Separation Creek is a locality in the Shire of Colac Otway, Victoria, Australia. In the 2016 census, Separation Creek had a population of 19.

The village is situated at the mouth of the Separation Creek, on the Great Ocean Road, which follows the coast through the locality. There are no shops at Separation Creek; the nearest shop and hotel is located at Wye River, which is connected to the town by the Great Ocean Road and on foot by Paddys Path. In July 2014, the federal government announced a $4m upgrade of the Separation Creek bridge, with a new pedestrian walkway across the creek to allow for safer access between the towns.

The Wye River Separation Creek Progress Association is a local community organisation which aims to "advance the welfare and protect the environment" of the two towns. Singer Mike Brady has a beach house in the village.

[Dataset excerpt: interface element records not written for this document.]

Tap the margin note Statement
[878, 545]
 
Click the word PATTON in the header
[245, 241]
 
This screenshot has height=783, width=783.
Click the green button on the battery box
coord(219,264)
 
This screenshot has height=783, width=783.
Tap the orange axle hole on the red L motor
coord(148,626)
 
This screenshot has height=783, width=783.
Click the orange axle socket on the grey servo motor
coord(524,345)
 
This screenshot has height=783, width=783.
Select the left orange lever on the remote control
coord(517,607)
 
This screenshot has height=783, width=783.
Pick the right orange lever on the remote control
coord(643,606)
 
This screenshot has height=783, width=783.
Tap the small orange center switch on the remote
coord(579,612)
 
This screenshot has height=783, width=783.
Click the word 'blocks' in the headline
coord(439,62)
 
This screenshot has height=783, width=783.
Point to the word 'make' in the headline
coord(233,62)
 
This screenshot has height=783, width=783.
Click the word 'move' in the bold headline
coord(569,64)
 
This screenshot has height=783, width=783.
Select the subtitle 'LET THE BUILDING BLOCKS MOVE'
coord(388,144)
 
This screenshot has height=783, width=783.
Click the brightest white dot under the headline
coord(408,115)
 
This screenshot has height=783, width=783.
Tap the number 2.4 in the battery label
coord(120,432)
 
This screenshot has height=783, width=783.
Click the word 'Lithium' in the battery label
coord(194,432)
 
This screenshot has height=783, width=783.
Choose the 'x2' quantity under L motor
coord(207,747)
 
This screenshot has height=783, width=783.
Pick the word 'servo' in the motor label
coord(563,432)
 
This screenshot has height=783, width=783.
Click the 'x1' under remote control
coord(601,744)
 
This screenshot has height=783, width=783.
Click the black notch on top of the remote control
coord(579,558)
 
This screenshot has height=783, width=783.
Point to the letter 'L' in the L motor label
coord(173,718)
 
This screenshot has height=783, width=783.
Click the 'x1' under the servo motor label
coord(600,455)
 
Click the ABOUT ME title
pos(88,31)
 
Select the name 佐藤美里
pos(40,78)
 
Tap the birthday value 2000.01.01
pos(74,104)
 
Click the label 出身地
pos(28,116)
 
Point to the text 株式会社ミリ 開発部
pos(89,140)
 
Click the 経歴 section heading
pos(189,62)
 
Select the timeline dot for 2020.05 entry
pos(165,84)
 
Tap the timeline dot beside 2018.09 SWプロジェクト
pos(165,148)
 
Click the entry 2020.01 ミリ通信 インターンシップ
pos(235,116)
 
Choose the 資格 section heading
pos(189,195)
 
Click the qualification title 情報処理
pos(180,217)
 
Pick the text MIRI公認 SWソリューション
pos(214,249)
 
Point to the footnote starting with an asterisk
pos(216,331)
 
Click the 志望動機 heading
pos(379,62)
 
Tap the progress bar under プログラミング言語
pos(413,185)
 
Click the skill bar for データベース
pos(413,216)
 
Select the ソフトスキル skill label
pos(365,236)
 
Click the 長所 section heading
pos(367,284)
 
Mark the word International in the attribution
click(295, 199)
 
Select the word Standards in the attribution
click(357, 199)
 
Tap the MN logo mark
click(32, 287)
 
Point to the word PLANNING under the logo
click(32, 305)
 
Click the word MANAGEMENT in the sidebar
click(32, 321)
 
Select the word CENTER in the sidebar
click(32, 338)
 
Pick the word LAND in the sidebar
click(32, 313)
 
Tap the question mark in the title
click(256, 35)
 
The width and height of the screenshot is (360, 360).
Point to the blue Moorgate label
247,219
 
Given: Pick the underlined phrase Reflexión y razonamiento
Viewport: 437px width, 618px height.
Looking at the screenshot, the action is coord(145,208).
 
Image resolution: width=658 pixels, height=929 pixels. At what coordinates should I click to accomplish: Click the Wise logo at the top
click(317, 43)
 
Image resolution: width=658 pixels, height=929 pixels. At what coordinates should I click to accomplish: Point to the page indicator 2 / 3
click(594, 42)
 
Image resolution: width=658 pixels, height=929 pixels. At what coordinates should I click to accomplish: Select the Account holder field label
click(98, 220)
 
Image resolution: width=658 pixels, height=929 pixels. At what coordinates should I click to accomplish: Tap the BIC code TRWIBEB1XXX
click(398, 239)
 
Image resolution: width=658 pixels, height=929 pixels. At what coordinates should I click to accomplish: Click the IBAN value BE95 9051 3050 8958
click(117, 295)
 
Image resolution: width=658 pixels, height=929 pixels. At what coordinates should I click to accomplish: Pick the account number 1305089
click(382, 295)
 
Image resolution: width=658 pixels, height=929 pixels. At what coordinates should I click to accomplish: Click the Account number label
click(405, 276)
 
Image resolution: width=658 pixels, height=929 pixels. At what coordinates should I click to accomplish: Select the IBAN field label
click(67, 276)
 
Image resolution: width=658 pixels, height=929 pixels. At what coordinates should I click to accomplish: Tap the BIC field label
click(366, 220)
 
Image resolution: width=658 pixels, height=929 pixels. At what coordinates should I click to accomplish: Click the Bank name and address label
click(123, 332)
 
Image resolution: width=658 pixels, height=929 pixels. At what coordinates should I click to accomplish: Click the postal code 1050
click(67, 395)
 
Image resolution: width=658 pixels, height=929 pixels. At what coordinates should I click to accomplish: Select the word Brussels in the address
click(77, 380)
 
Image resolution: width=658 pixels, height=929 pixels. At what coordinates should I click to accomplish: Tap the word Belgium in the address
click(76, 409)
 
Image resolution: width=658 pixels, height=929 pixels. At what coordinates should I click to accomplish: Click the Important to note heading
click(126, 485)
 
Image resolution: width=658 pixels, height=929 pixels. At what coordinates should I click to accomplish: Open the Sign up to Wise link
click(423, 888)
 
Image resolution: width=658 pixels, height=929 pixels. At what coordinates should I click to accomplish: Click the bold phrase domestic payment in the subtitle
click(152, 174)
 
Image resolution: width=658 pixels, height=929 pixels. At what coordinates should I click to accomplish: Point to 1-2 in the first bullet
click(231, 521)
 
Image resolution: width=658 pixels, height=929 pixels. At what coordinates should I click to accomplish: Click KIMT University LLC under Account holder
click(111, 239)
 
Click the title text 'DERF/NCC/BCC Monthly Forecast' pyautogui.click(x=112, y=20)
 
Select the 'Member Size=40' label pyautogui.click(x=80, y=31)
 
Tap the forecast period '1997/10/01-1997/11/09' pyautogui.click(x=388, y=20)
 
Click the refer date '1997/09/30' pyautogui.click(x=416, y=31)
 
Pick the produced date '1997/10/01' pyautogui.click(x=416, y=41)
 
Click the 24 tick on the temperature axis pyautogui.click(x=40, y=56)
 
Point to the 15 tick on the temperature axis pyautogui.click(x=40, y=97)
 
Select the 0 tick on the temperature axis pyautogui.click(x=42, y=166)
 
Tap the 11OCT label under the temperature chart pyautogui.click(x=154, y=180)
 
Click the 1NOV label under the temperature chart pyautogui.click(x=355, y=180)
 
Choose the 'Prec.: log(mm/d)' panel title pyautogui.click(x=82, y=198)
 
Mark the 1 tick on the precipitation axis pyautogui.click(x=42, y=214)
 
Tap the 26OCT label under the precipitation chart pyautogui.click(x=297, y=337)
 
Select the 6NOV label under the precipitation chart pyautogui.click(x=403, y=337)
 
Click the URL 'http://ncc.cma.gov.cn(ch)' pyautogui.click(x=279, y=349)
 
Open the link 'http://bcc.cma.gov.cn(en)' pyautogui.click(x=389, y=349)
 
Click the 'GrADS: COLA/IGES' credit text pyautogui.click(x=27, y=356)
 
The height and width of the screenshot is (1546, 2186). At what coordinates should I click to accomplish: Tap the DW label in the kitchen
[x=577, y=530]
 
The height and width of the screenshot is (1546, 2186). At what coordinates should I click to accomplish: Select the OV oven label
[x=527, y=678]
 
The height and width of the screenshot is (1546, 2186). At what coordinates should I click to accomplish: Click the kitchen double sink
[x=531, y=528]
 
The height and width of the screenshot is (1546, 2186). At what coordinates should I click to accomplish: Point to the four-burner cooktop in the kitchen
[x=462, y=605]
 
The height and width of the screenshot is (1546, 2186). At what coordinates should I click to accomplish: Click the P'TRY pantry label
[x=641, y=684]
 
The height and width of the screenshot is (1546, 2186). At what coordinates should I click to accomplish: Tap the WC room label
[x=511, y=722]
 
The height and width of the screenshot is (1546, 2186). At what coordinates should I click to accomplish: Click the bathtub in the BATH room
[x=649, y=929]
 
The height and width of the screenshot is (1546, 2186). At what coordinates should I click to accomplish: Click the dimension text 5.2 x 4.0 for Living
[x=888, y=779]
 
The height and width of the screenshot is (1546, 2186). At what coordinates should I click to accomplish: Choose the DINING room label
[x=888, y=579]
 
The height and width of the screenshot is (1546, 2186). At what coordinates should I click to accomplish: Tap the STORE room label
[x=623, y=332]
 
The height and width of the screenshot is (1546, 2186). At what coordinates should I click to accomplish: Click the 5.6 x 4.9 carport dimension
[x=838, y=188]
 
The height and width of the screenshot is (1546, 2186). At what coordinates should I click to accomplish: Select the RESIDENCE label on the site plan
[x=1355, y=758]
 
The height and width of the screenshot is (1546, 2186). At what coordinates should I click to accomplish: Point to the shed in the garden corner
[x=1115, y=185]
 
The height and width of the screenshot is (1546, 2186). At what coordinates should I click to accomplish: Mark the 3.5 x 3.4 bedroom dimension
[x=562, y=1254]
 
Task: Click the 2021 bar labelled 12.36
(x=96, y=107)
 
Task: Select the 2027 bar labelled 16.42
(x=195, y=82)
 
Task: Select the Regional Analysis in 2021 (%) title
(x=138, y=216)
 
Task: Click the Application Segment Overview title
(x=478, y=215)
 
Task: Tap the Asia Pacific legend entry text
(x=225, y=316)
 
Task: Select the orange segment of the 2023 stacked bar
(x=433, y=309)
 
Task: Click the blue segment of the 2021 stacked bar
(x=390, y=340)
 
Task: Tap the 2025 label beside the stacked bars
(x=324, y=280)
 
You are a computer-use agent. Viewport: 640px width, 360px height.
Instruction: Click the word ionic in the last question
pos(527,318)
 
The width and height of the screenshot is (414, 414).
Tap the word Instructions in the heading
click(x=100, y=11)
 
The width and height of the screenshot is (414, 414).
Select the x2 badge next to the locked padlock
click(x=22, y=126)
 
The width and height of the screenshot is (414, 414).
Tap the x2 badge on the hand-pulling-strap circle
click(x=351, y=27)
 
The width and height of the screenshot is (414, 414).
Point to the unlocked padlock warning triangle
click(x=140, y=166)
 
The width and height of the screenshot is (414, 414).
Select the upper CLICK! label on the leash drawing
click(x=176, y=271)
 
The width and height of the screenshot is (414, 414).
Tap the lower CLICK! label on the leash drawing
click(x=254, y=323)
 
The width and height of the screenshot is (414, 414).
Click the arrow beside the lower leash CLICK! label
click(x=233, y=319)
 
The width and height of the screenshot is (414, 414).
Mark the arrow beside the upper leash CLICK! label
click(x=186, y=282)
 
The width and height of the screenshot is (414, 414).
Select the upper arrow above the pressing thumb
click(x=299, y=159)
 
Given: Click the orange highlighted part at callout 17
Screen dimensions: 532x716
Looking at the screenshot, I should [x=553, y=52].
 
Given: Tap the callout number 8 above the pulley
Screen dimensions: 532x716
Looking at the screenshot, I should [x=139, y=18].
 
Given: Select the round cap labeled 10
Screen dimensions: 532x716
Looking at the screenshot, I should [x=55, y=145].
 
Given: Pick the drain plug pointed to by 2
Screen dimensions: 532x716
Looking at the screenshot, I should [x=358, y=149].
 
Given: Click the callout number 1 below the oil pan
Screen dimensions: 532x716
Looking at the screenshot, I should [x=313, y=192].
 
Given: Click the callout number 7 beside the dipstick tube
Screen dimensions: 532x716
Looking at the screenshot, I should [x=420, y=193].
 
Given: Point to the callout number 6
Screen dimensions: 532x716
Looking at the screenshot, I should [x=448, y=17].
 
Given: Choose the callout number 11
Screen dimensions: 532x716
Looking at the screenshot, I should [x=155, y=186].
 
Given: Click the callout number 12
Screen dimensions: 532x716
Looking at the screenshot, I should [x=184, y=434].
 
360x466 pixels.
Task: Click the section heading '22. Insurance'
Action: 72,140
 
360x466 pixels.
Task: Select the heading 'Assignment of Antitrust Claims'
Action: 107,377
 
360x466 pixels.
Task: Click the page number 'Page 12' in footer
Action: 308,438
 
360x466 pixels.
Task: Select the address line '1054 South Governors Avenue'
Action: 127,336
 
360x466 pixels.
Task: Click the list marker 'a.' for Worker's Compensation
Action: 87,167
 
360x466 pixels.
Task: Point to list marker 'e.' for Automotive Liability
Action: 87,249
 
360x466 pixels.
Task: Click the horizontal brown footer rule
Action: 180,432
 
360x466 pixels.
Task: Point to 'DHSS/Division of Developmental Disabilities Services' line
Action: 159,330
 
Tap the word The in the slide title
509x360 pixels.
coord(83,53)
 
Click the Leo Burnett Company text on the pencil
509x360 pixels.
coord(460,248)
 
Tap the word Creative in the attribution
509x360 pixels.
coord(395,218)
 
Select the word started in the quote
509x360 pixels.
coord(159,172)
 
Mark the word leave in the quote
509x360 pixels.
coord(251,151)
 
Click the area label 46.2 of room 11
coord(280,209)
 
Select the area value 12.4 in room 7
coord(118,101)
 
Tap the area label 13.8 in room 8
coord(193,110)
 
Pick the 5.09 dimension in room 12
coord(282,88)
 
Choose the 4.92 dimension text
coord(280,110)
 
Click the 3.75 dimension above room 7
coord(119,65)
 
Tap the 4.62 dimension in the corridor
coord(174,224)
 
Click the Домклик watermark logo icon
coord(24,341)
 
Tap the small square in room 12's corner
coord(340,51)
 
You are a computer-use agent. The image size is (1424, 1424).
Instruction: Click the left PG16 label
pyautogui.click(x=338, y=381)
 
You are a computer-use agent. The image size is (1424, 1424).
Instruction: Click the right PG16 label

Separation Creek has a 250m long beach, which is unpatrolled year-round. Surf Life Saving Australia describes the beach as "suitable for a picnic or fishing, but unsuitable for safe bathing". It gives the beach a hazard rating of 7/10 (highly hazardous).

The remainder of the locality, outside the township, is almost entirely covered today by the Great Otway National Park and the Otway Forest Park. There are only two inland roads through the locality outside the township itself: Wye Road runs inland from the coast, much of it forming the border with Wye River, and the Benwerrin-Mount Sabine Road runs roughly north–south around the western edge of the locality.

On Christmas Day 2015 a bushfire destroyed at least 18 homes in Separation Creek. At nearby Wye River another 98 homes were destroyed. There were no deaths at either town.